Hitler was thereby forced to wait, and war was effectively delayed. When Hitler did ultimately initiate the conflict, it came through an even more blatant form of aggression, against a sovereign state that he knew the Allies had sworn to defend in the event of a German attack. Of course the Allies were not ultimately able to arrest Hitler's advance at this stage—in large part because the Soviet Union was openly aligned with him at this point, and Stalin had become a co-conspirator in carving up Eastern Europe between them—but it is not clear that the Munich agreement can be blamed for this outcome. To the contrary, if the Allies had refused Hitler all concessions at Munich, it would have provided him with a more plausible pretext for war, resulting in a propaganda win as well as a military victory (whereas in the invasion of Poland as it ultimately played out, it was the military success alone that he had on his side). 
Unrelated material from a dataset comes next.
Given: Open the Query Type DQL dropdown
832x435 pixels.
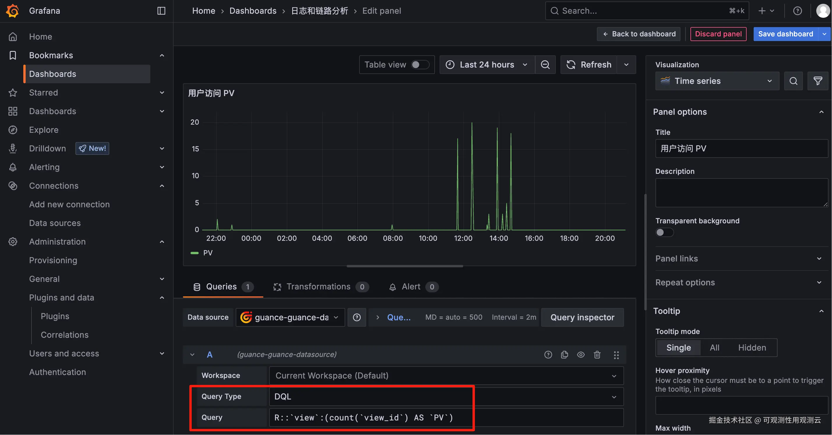Looking at the screenshot, I should tap(446, 397).

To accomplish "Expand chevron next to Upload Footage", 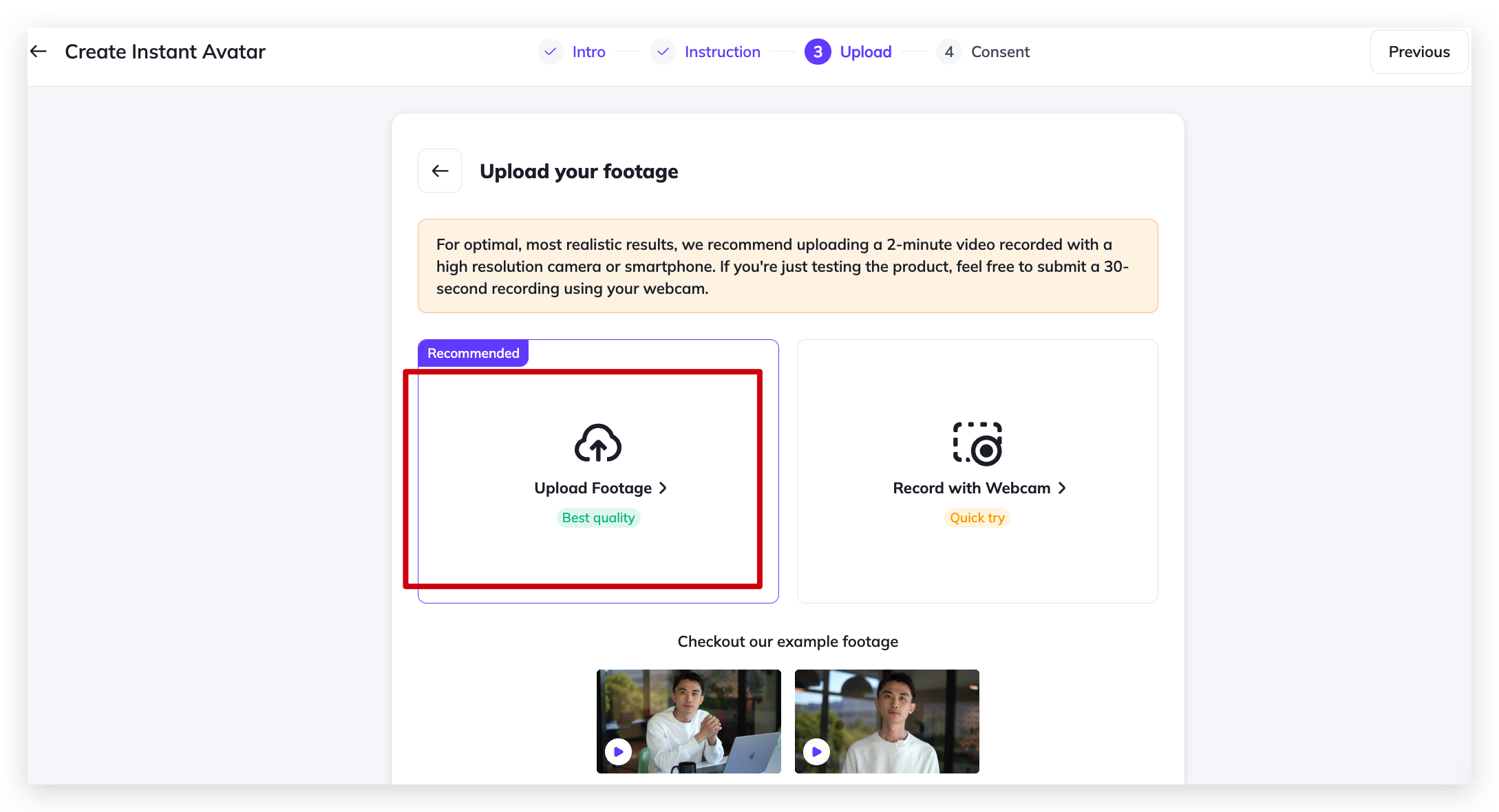I will tap(663, 488).
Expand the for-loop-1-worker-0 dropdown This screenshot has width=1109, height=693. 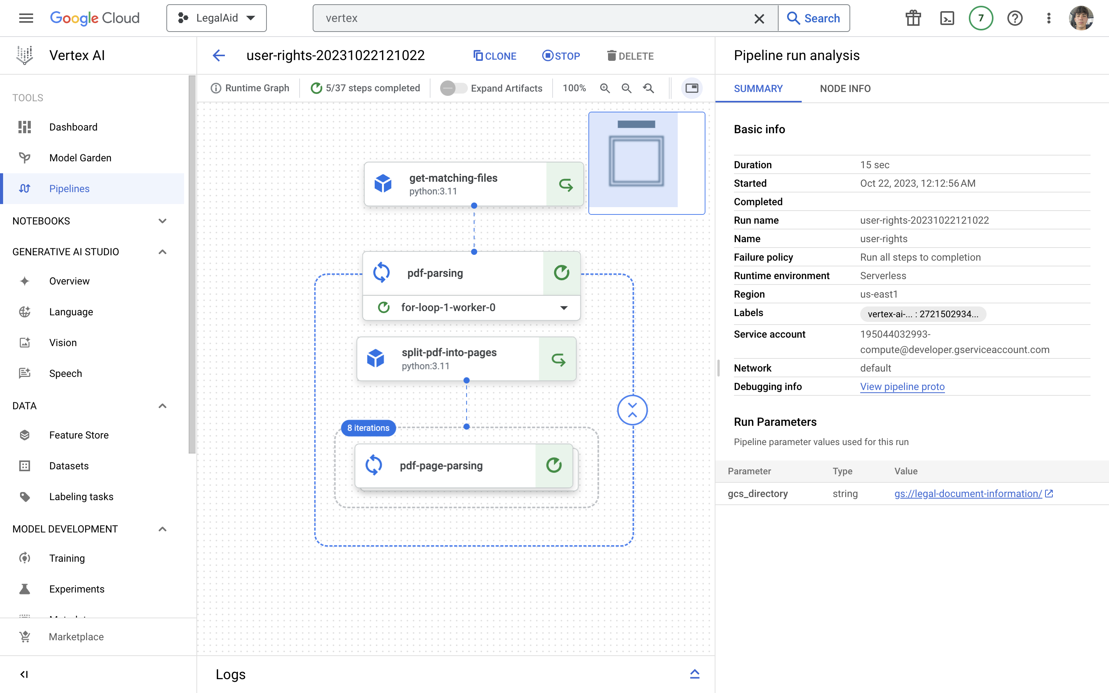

Can a similar logic be applied to present circumstances? Putin claims—at least in some contexts—that his only goal is to protect the Russian-speaking minority of Eastern Ukraine (even as, again, his own official publications attest to more sweeping ambitions). Suppose that the Western powers were to take him at his word? To be sure, the U.S. and other NATO powers should not be in the business of divvying up Ukraine and giving part of it to Russia, and at any rate, it is by no means clear that Russia even wants to formally incorporate the Ukrainian separatist blocs. But the U.S. could be doing much more to press its Ukrainian allies to uphold their end of the Minsk agreement, including by formally recognizing the autonomy of the Donbas region. 

Putin may be using the rights of the Donbas as a pretext, after all, but that doesn't make the pretext wholly unconvincing. Just as Hitler could point to widespread support among German speakers in the Sudetenland, Putin can accurately note that plausible majorities in the break-away republics favor closer ties to Russia. Nor is the Ukrainian government the ideal progressive democratic ally we might wish to set against such a line of argument; to the contrary, they represent one majoritarian ethnic bloc in a civil conflict that tends to divide along ethnic lines, and their cause from the Euromaidan on has attracted the support not only of local liberals, but also of a host of nasty characters including neo-fascists and white supremacists (whose support at least some Ukrainian nationalists do not seem to disown). Why should not the Donbas be granted autonomy from such a government? 

To be sure, Putin might not actually be satisfied with the mere autonomy of a couple Russian-speaking Eastern regions of Ukraine; just as Hitler in fact wanted more all along than merely the Sudetenland. But by granting this autonomy (which is, once again, nothing more than what they already agreed to do back in 2015), the Ukrainian government would deprive him of any plausible pretext for further incursions or any propaganda victory in the event he should try to pull such a stunt. If Putin truly desires a larger war beyond that, he would be forced to show his hand openly. He would have to engage in even more blatant aggression, and willfully bring an even larger conflict upon himself. 

In a recent piece, Anatol Lieven called for "golden bridge" diplomacy with Russia—namely, a strategic approach that would allow Putin to gracefully exit an escalating conflict with enough concessions to claim partial victory. I would dub my own—not entirely unrelated—proposal above as the "let the baby have his bottle" school of international relations. If Putin has been clamoring for years for greater autonomy for the Russian-speaking Donbas region, let it be granted to him. Let Putin get what he claims to want, and arrive thereby at "fulfillment's desolate attic," to borrow Larkin's phrase. Will it be enough for him? Probably not. But it would force him to declare as much, instead of hiding behind the moral ambiguities of the present situation.